**CONJUNTO DE EXERCÍCIOS**
**a.** Reproduza sem nenhuma alteração a parte do trecho fornecido que começa com as palavras que contêm "Quando eu morrer voltarei" e termina em "e de justiça.".
**b.** Duplique sem nenhuma alteração todas as linhas dos registros, do primeiro ao último. Deixe as imagens fora da resposta.

**TRECHO FORNECIDO**

O mar era seu tema preferido. As lembranças da praia onde passava as férias quando criança, os mergulhos no fundo do mar de olhos abertos já depois de adulta, a fascinação pelo mar da Grécia, tudo isso está muito evidente em seus poemas:

Mar sonoro

Mar sonoro, mar sem fundo, mar sem fim,
A tua beleza aumenta quando estamos sós
E tão fundo intimamente a tua voz
Segue o mais secreto bailar do meu sonho,
Que momentos há em que eu suponho
Seres um milagre criado só para mim.

(Dia do Mar, 1947)


Casa branca

Casa branca em frente ao mar enorme,
Com o teu jardim de areia e flores marinhas
E o teu silêncio intacto em que dorme
O milagre das coisas que eram minhas.

A ti eu voltarei após o incerto
Calor de tantos gestos recebidos
Passados os tumultos e o deserto
Beijados os fantasmas, percorridos
Os murmúrios da terra indefinida.

Em ti renascerei num mundo meu
E a redenção virá nas tuas linhas
Onde nenhuma coisa se perdeu
do milagre das coisas que eram minhas.

(Poesia I, 1944)


Navio naufragado

Vinha de um mundo
Sonoro, nítido e denso
E agora o mar o guarda no seu fundo
Silencioso e suspenso.

É um esqueleto branco o capitão,
Branco como as areias
Tem duas conchas na mão
Tem algas em vez de veias
E uma medusa em vez de coração.

Em seu redor as grutas de mil cores
Tomam formas incertas quase ausentes
E a cor das águas toma a cor das flores
E os animais são mudos, transparentes

E os corpos espalhados nas areias
Tremem à passagem das sereias
As sereias leves dos cabelos roxos
Que têm olhos vagos e ausentes
E verdes como os olhos de videntes. 

(Dia do mar, 1947)

O mar era para ela não só objeto de contemplação; com ele, ela estabelecia uma relação especial. Em um outro documentário, de 1969, o cineasta português João César Monteiro mostra Sophia na praia com seus filhos, em um barco em alto-mar, nadando entre rochedos que formam grutas, em uma atitude de total intimidade e entrega. Entende-se por que imaginou as seguintes palavras para sua inscrição final:


Inscrição

Quando eu morrer voltarei para buscar
Os instantes que não vivi junto do mar

(O livro sexto, 1962)

Sophia também era muito politizada e tratava de temas ligados a uma realidade mais áspera. A limpidez e a transparência do mar talvez a fizessem aceitar menos o mundo dos homens. Por isso, está presente em seus versos uma crítica social bastante forte:

A paz sem vencedor e sem vencidos

Dai-nos Senhor a paz que voz pedimos
A paz sem vencedor e sem vencidos
Que o tempo que nos deste seja um novo 
Recomeço de esperança e de justiça.

**LISTAGEM**
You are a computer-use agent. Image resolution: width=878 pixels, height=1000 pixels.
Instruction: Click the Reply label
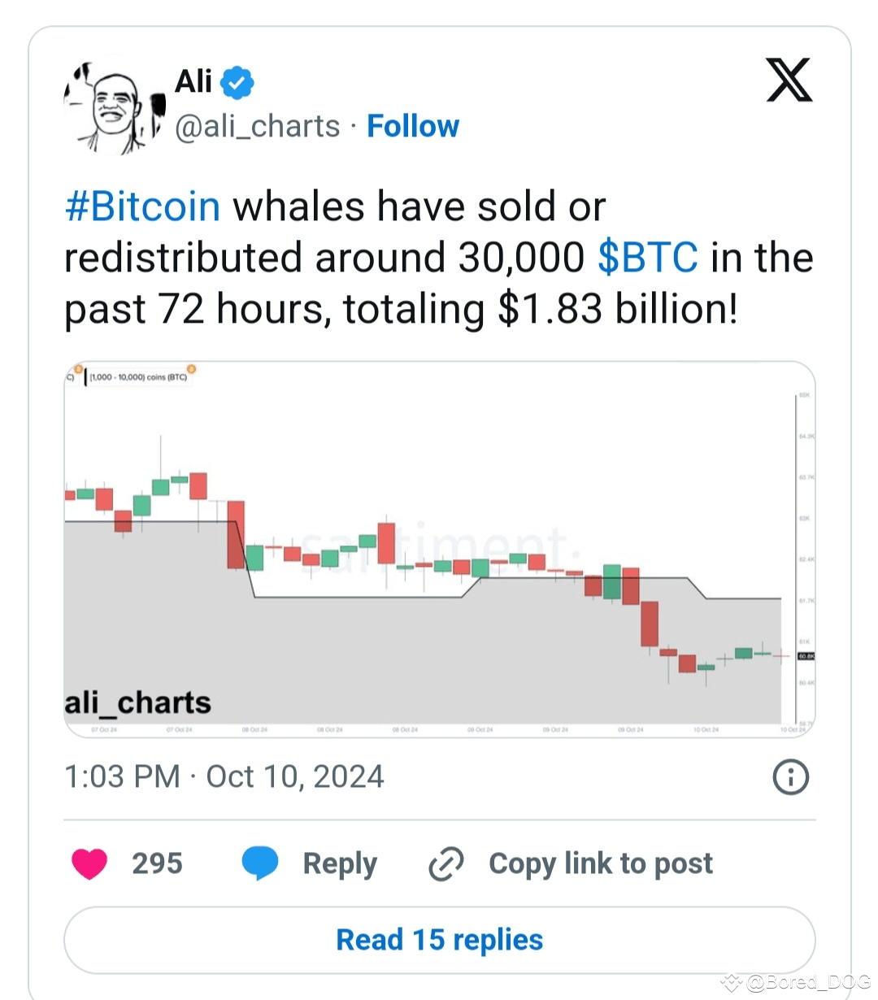pyautogui.click(x=340, y=863)
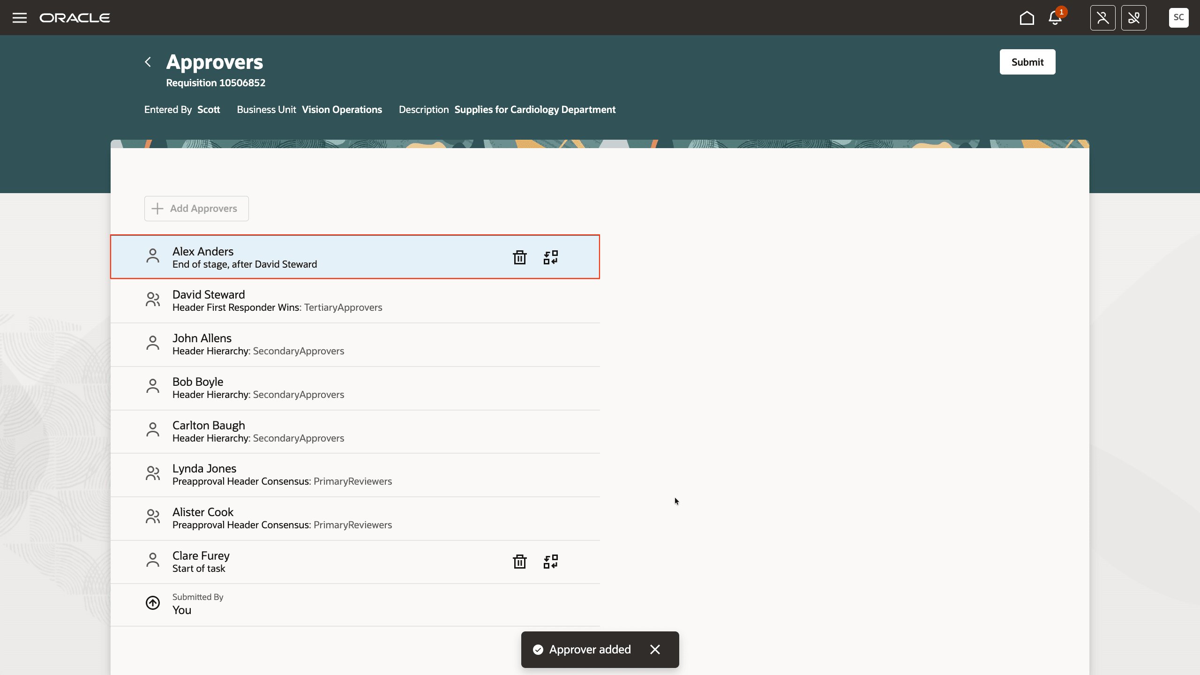The width and height of the screenshot is (1200, 675).
Task: Select the Carlton Baugh row
Action: [355, 431]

**RESPOSTAS**
**a.**
Quando eu morrer voltarei para buscar
Os instantes que não vivi junto do mar

(O livro sexto, 1962)

Sophia também era muito politizada e tratava de temas ligados a uma realidade mais áspera. A limpidez e a transparência do mar talvez a fizessem aceitar menos o mundo dos homens. Por isso, está presente em seus versos uma crítica social bastante forte:

A paz sem vencedor e sem vencidos

Dai-nos Senhor a paz que voz pedimos
A paz sem vencedor e sem vencidos
Que o tempo que nos deste seja um novo 
Recomeço de esperança e de justiça.

**b.**
You are a computer-use agent. Image resolution: width=878 pixels, height=1000 pixels.
Instruction: Click the Reply label
pyautogui.click(x=340, y=863)
The width and height of the screenshot is (1200, 675).
Task: Select the Carlton Baugh row
Action: [355, 431]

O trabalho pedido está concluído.